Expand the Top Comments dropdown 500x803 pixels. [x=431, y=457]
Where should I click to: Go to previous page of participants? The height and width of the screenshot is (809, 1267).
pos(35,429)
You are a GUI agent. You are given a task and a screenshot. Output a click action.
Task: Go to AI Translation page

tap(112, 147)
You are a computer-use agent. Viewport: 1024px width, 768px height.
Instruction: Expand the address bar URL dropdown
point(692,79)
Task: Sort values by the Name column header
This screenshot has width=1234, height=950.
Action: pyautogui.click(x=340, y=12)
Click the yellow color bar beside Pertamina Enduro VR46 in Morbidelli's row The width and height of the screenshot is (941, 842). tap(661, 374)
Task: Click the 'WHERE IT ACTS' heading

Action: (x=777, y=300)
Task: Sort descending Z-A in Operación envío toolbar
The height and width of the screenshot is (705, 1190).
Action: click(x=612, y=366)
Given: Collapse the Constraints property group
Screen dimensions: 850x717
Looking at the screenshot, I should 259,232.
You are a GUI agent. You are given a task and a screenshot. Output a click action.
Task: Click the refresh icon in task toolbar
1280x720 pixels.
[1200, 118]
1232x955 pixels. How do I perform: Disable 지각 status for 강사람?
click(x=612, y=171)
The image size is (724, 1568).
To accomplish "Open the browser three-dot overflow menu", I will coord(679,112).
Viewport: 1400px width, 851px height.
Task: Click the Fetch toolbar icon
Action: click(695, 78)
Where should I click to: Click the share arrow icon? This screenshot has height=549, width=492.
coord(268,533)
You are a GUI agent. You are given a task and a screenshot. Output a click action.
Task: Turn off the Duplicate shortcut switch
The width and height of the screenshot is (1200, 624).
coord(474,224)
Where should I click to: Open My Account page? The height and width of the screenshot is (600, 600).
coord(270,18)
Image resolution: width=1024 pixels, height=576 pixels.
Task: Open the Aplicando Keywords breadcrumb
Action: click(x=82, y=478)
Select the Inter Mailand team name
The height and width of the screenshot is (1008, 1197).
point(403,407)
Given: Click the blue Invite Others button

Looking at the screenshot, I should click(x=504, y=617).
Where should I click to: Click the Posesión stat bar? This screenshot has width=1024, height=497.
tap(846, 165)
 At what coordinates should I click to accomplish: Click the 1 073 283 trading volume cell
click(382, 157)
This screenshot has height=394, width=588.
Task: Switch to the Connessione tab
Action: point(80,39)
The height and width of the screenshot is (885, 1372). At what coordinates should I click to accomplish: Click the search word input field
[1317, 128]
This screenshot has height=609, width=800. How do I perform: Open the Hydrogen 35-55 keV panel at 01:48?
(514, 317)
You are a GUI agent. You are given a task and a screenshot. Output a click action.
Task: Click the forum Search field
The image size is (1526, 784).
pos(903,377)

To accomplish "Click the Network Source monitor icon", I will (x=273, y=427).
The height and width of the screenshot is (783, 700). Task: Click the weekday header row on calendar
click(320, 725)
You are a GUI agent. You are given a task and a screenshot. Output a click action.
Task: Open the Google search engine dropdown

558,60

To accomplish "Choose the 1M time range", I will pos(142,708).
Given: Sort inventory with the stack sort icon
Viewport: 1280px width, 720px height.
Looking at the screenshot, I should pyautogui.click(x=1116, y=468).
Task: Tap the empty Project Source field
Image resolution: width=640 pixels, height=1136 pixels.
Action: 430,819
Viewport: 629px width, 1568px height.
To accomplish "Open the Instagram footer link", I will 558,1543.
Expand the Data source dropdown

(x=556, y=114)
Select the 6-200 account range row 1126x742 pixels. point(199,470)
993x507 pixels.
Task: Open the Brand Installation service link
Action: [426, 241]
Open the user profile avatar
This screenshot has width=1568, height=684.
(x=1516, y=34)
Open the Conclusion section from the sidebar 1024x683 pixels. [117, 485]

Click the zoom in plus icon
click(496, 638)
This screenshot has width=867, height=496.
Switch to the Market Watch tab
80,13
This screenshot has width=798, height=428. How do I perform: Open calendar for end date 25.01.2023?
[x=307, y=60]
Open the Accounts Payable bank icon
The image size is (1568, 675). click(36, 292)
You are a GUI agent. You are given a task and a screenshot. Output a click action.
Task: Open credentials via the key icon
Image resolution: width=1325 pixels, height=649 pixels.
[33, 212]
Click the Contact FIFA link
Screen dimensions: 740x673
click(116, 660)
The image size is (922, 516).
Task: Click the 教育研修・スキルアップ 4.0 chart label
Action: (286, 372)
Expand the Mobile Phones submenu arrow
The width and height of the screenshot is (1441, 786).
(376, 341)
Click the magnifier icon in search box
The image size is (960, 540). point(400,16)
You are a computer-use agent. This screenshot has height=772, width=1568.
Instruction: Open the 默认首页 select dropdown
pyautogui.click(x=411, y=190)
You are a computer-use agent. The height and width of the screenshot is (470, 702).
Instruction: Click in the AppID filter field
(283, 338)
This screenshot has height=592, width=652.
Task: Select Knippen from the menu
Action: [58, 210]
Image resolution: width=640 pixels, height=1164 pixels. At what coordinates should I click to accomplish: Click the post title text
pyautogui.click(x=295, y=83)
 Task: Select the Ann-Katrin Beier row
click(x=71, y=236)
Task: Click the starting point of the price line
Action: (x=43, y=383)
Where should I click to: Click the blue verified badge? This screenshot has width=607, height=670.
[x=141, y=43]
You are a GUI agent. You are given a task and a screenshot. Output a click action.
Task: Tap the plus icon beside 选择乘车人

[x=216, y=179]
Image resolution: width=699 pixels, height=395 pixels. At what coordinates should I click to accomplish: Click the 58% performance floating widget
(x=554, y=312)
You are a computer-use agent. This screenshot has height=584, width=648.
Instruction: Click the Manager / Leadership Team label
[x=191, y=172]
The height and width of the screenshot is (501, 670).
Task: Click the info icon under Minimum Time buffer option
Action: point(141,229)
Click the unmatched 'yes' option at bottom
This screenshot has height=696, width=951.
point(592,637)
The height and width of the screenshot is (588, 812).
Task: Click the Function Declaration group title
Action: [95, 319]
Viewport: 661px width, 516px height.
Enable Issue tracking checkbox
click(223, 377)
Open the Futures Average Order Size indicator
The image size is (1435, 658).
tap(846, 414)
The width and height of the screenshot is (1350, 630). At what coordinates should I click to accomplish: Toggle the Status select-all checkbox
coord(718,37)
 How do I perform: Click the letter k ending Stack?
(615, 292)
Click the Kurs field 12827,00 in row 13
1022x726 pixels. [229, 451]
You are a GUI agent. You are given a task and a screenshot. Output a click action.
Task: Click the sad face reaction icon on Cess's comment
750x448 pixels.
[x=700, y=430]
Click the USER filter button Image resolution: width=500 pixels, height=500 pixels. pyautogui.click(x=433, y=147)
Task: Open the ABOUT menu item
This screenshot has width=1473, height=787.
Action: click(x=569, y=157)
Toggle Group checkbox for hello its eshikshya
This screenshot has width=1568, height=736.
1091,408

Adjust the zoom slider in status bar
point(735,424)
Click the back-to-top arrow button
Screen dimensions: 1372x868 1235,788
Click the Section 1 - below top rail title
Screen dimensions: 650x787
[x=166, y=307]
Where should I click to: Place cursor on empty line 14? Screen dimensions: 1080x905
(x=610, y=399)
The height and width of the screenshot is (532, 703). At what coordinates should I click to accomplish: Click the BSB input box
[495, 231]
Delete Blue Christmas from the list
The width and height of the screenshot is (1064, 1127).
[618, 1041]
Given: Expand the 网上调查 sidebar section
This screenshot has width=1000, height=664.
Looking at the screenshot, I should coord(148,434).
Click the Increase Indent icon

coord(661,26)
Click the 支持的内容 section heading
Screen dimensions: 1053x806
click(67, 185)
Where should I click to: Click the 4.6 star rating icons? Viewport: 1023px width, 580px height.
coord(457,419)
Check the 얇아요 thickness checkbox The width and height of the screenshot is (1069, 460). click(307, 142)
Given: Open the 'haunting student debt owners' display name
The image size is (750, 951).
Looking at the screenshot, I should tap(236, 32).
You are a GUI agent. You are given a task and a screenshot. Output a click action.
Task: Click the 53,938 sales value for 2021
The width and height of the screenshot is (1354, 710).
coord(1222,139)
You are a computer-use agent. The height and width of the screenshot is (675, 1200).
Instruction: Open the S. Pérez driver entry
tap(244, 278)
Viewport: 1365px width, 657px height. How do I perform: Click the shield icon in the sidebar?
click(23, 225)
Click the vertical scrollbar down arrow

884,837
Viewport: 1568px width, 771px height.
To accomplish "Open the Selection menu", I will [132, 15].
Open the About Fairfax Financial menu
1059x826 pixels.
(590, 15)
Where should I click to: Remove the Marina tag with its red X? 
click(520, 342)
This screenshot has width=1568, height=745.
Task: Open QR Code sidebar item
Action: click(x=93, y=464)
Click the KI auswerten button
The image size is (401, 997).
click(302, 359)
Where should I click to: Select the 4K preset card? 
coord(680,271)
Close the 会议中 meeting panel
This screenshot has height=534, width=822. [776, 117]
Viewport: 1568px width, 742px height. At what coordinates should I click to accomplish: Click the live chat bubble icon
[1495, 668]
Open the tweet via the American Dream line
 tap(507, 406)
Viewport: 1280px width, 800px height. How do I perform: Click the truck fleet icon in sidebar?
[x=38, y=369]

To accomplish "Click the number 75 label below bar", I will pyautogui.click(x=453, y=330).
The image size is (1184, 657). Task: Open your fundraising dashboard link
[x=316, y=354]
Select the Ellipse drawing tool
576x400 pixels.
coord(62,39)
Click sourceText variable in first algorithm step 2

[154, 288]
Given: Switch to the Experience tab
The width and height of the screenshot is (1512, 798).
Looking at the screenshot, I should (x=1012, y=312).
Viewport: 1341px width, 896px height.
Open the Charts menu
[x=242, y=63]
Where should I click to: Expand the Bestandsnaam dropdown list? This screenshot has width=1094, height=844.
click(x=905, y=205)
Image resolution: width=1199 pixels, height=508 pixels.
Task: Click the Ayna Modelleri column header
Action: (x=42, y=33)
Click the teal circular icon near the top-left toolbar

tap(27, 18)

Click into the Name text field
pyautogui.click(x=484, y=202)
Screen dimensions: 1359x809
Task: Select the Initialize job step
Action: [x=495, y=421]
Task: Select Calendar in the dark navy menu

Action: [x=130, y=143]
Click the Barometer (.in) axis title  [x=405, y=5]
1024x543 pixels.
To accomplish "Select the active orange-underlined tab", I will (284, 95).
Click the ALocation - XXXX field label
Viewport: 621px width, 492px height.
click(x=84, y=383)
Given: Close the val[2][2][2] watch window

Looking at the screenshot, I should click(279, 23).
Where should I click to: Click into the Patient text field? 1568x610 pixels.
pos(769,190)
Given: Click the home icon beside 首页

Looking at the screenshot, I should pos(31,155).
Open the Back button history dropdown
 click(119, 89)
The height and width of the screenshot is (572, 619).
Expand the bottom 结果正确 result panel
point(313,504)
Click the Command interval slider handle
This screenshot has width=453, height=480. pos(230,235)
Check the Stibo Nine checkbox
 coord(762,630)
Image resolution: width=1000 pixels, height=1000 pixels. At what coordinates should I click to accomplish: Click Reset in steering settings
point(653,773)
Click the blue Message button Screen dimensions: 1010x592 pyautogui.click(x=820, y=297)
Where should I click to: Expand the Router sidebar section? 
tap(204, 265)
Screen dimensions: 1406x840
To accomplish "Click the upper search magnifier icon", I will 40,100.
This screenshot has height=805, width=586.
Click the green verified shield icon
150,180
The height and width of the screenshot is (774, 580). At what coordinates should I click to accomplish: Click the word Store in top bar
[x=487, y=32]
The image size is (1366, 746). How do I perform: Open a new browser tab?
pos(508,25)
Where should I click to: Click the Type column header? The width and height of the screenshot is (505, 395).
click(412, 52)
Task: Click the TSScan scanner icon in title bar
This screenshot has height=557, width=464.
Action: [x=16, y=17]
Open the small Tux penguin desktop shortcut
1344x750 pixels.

=====

= What the exercise asks =
Starting at the first line of the records above, please copy every line exactly through the line containing "The image size is (724, 1568).", and stop there.

= Expected answer =
Expand the Top Comments dropdown 500x803 pixels. [x=431, y=457]
Where should I click to: Go to previous page of participants? The height and width of the screenshot is (809, 1267).
pos(35,429)
You are a GUI agent. You are given a task and a screenshot. Output a click action.
Task: Go to AI Translation page

tap(112, 147)
You are a computer-use agent. Viewport: 1024px width, 768px height.
Instruction: Expand the address bar URL dropdown
point(692,79)
Task: Sort values by the Name column header
This screenshot has width=1234, height=950.
Action: pyautogui.click(x=340, y=12)
Click the yellow color bar beside Pertamina Enduro VR46 in Morbidelli's row The width and height of the screenshot is (941, 842). tap(661, 374)
Task: Click the 'WHERE IT ACTS' heading

Action: (x=777, y=300)
Task: Sort descending Z-A in Operación envío toolbar
The height and width of the screenshot is (705, 1190).
Action: click(x=612, y=366)
Given: Collapse the Constraints property group
Screen dimensions: 850x717
Looking at the screenshot, I should 259,232.
You are a GUI agent. You are given a task and a screenshot. Output a click action.
Task: Click the refresh icon in task toolbar
1280x720 pixels.
[1200, 118]
1232x955 pixels. How do I perform: Disable 지각 status for 강사람?
click(x=612, y=171)
The image size is (724, 1568).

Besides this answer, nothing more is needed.